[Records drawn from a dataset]
★ ★ ★ ★

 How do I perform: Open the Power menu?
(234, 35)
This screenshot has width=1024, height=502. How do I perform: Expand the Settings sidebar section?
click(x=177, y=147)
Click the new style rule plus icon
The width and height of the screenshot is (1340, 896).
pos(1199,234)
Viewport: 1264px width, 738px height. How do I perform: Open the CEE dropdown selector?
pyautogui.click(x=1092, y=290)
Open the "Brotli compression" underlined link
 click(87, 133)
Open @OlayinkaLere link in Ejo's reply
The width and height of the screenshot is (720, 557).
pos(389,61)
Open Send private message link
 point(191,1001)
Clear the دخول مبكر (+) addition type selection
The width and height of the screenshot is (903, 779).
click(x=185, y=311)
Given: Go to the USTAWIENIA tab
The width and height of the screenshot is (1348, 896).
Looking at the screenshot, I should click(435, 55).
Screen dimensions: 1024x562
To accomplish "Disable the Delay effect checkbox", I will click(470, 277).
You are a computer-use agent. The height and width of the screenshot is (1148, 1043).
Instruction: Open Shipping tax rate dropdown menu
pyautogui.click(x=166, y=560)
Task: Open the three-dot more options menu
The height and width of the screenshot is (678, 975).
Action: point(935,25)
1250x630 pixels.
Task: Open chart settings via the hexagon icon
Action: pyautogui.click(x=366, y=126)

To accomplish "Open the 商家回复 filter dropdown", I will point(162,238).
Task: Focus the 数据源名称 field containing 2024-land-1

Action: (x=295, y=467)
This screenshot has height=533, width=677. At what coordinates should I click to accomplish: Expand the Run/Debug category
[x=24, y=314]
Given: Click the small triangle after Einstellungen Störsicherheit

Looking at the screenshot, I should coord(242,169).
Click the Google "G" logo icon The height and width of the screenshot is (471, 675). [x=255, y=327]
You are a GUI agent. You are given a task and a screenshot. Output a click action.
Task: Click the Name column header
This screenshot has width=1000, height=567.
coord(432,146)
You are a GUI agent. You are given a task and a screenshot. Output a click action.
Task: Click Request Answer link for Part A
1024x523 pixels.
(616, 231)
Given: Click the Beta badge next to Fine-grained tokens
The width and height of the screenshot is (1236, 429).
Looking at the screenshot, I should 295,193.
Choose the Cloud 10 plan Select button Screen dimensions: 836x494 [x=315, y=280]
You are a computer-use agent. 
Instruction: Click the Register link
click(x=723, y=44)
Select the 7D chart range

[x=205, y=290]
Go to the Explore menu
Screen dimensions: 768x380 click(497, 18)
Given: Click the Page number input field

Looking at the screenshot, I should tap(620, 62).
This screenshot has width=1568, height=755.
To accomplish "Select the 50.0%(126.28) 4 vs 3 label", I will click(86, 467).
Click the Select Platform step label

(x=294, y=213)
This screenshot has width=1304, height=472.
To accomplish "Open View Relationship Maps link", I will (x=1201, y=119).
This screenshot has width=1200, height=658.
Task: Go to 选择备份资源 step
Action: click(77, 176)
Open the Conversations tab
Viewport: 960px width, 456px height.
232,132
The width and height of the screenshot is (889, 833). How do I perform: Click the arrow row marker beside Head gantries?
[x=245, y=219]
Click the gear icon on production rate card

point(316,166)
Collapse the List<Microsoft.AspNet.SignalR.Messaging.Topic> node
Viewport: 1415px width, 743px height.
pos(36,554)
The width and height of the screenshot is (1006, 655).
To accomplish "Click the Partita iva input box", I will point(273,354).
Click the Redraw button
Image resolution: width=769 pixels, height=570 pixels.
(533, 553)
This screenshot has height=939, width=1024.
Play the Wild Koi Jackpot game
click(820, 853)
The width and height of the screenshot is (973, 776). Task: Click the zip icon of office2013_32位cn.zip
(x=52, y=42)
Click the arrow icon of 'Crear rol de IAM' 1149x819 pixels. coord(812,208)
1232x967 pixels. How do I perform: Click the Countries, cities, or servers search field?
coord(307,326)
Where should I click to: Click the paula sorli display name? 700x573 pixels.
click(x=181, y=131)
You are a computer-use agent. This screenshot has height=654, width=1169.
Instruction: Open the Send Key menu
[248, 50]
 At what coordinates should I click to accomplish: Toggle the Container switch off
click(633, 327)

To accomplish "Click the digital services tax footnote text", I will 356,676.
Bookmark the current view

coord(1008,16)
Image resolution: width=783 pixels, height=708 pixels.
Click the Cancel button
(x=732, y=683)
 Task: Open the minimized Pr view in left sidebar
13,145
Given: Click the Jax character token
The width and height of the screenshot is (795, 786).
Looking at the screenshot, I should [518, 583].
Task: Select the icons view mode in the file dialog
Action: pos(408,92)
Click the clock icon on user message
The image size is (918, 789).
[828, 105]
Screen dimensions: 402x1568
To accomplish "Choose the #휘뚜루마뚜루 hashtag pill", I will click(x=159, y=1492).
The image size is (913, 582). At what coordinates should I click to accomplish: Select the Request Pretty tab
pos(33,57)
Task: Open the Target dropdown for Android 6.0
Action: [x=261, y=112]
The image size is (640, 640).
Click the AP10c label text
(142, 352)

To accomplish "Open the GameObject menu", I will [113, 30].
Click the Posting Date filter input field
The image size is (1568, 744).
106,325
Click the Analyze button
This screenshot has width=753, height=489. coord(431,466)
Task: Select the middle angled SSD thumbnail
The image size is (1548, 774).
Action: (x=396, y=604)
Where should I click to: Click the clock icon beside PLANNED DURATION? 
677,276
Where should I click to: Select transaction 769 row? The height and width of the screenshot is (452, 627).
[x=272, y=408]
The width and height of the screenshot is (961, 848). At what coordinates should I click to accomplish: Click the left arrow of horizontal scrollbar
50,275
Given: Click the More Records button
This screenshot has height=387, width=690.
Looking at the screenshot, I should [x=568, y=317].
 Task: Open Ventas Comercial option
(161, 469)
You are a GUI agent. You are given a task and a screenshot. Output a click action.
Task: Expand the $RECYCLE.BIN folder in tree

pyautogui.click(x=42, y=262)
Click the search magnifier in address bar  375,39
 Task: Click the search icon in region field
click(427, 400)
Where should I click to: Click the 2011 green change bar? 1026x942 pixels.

★ ★ ★ ★

*Task:* Search the entries for the string "computer". Copy every line that has it.

*Task output:*
You are a computer-use agent. The height and width of the screenshot is (1148, 1043).
You are a computer-use agent. 
You are a computer-use agent. This screenshot has height=654, width=1169.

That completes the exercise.